- [Task statement] Copy out word for word the part of the listing that runs from the line containing "Open the iShares MSCI USA sparkline chart" through the end of the listing, inclusive. Omit the pictures from your answer.

(Data on locating visible targets)
>>>

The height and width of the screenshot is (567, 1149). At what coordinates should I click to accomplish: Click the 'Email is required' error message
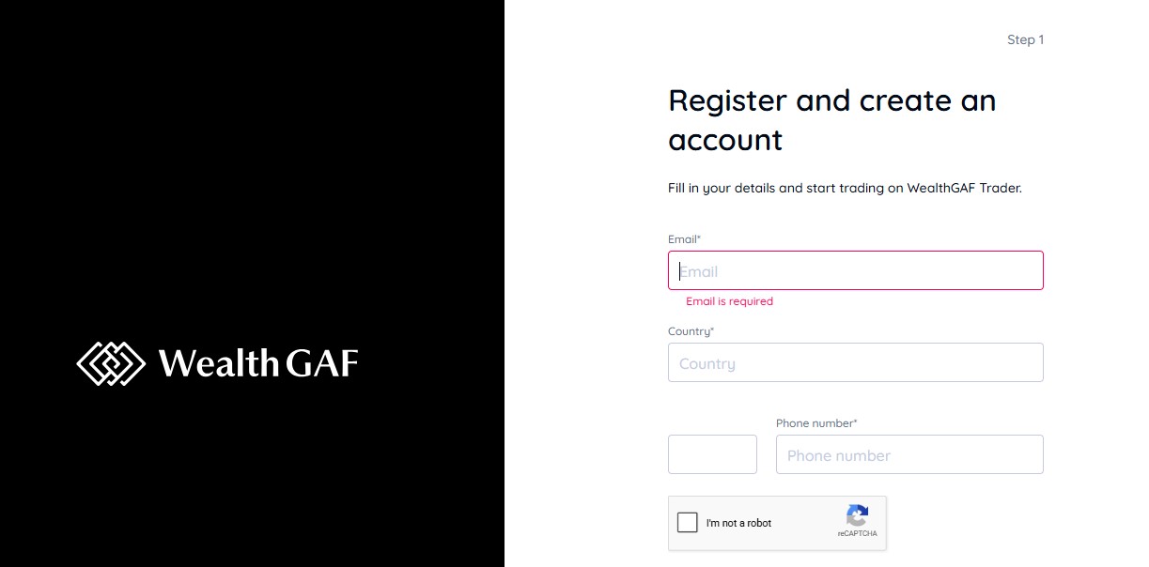pyautogui.click(x=730, y=300)
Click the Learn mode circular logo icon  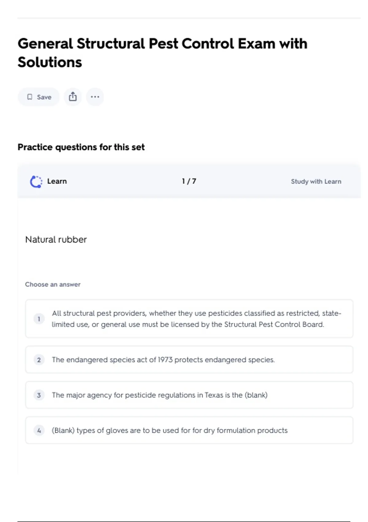(36, 181)
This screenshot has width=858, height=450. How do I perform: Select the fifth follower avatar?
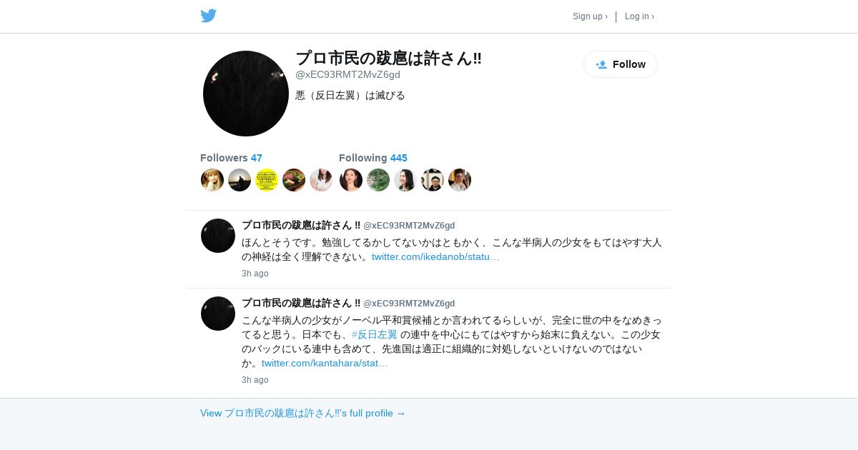tap(321, 180)
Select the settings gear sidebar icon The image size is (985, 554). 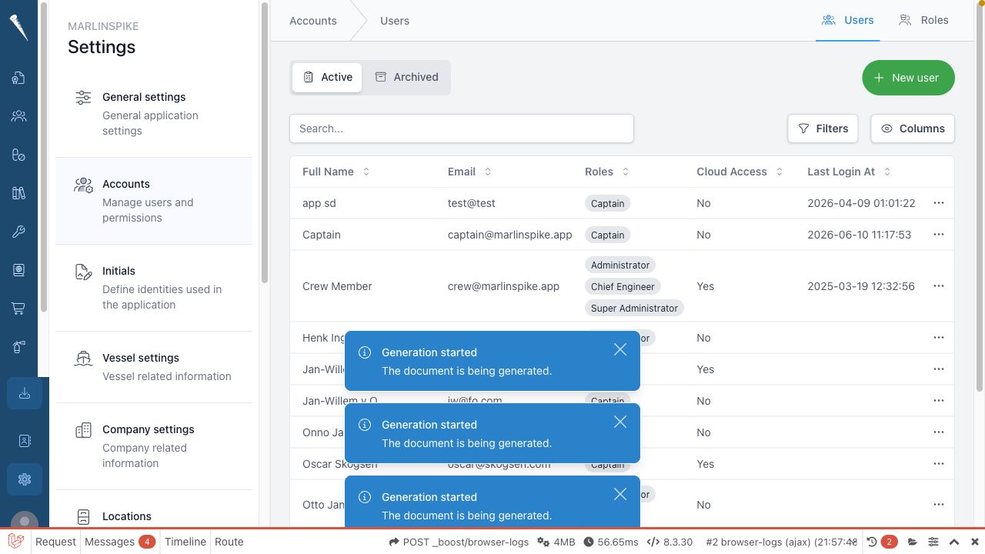point(25,479)
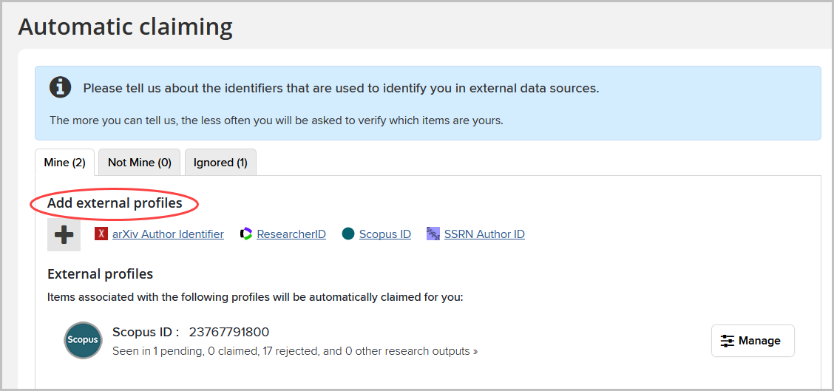Image resolution: width=834 pixels, height=391 pixels.
Task: Click the red arXiv logo icon
Action: tap(101, 234)
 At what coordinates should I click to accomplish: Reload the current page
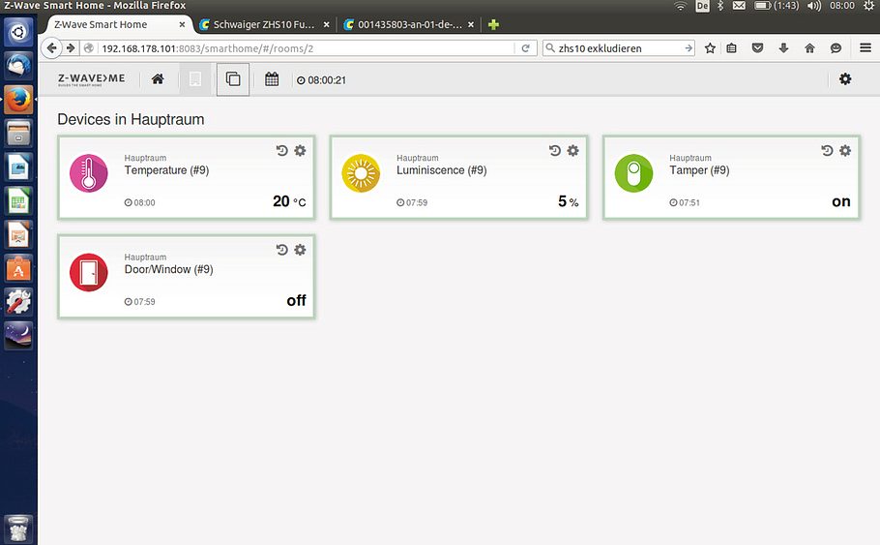[526, 47]
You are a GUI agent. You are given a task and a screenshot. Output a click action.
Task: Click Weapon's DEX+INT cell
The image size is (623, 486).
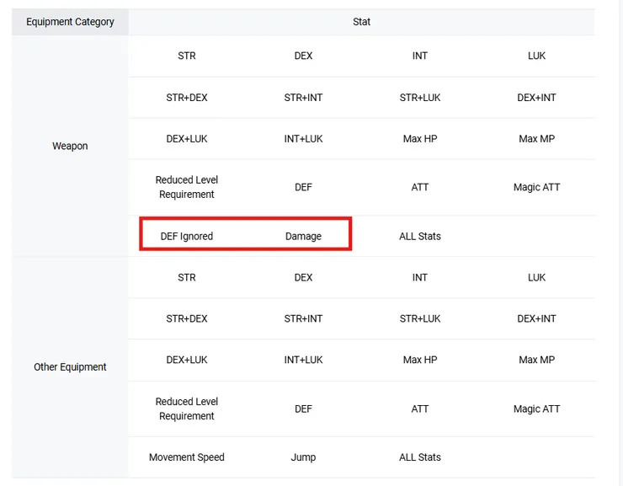coord(536,98)
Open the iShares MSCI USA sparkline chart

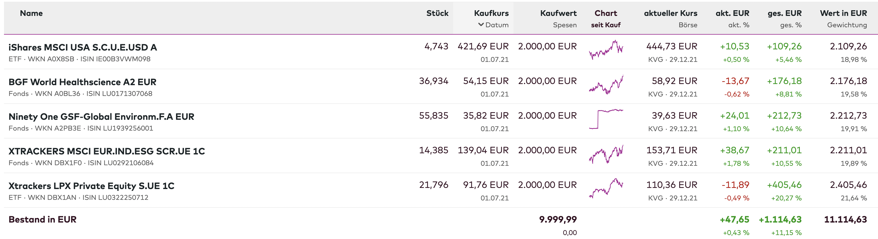[606, 50]
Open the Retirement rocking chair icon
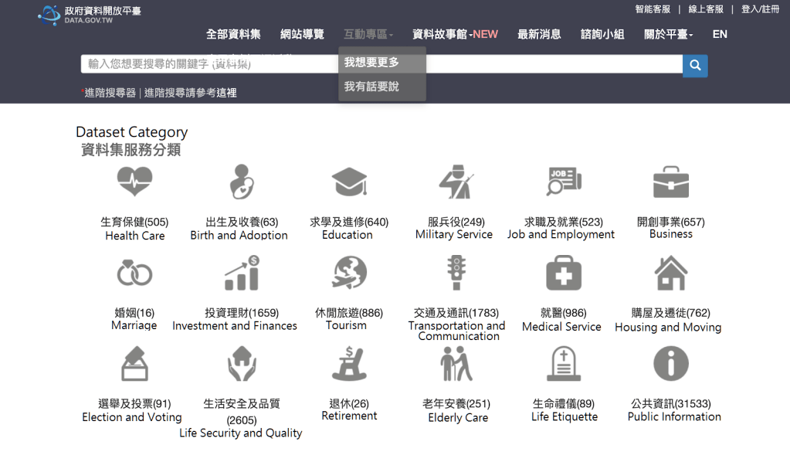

<<<

- [Full answer]
Open the iShares MSCI USA sparkline chart

[606, 50]
Open the Retirement rocking chair icon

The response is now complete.